* start Document section *
Years ago, as part of a discussion of "socio-economic integration" in the Burlington school district, a well-meaning middle-class liberal expressed pity for the white working-class kids in my neighborhood, who would (according to this person) never leave their community. Yet in Burlington's Old North End, those kids were going to be exposed to, brought into daily intimate contact with, forced by physical proximity and their own powerlessness to reckon with, cultures that were not their own. While that middle-class liberal could easily travel the whole world and never have to leave the worldwide cocoon of privilege and liberal condescension that makes the world safe for white middle-class Americans and their views.
But still, despite all the attempts to sanitize it, travel can still radicalize people. No matter how well-crafted and swaddled in liberalism a study-abroad program is, it always runs the risk of returning a student dedicated to overthrowing imperialism.
* end Document section *
* start Supplied data *
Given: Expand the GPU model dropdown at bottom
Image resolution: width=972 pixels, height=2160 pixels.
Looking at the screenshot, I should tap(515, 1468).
* end Supplied data *
* start Supplied data *
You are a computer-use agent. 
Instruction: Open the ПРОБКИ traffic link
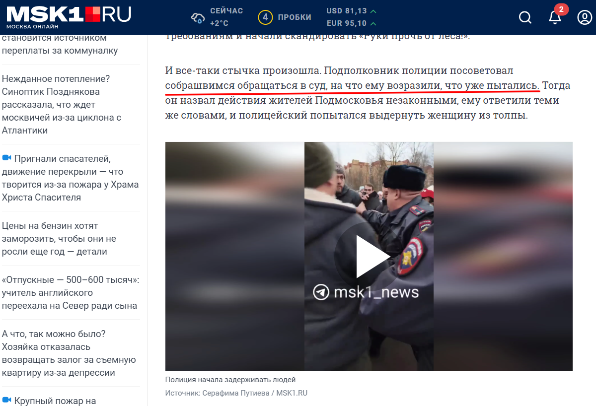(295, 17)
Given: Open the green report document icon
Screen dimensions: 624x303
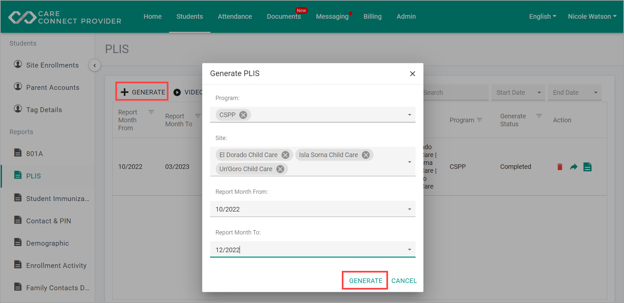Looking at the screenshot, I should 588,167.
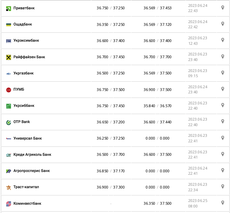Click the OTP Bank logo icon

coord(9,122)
* end Supplied data *
* start Supplied data *
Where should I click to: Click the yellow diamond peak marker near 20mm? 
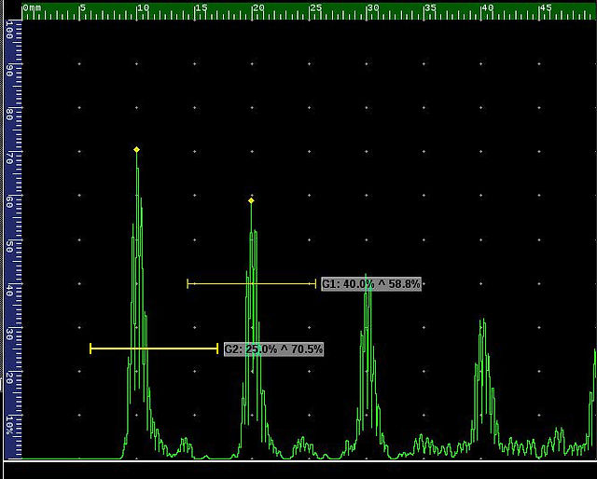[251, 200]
* end Supplied data *
Directives:
A. Pick out each line of the records that contains the string "Given", and copy those lines in full. Count a match only when the case matches.
B. Extend the essay on travel and class privilege, beginning right after its last sentence.

Answers per task:
A.
Given: Expand the GPU model dropdown at bottom
Given: Open the green report document icon

B.
Writing, on the other hand, is not fatal to prejudice — in fact, it is fundamental to prejudice, for what is prejudice if not the stories we tell about others whom we do not know. It can seek to disrupt prejudice, but without the disruption caused by contact — physical contact — with others, writing inevitably ends up reinforcing some sort of prejudice, however "inclusive" that prejudice pretends to be.
Which I suppose is why travel writing is, despite my reluctance to do it, important.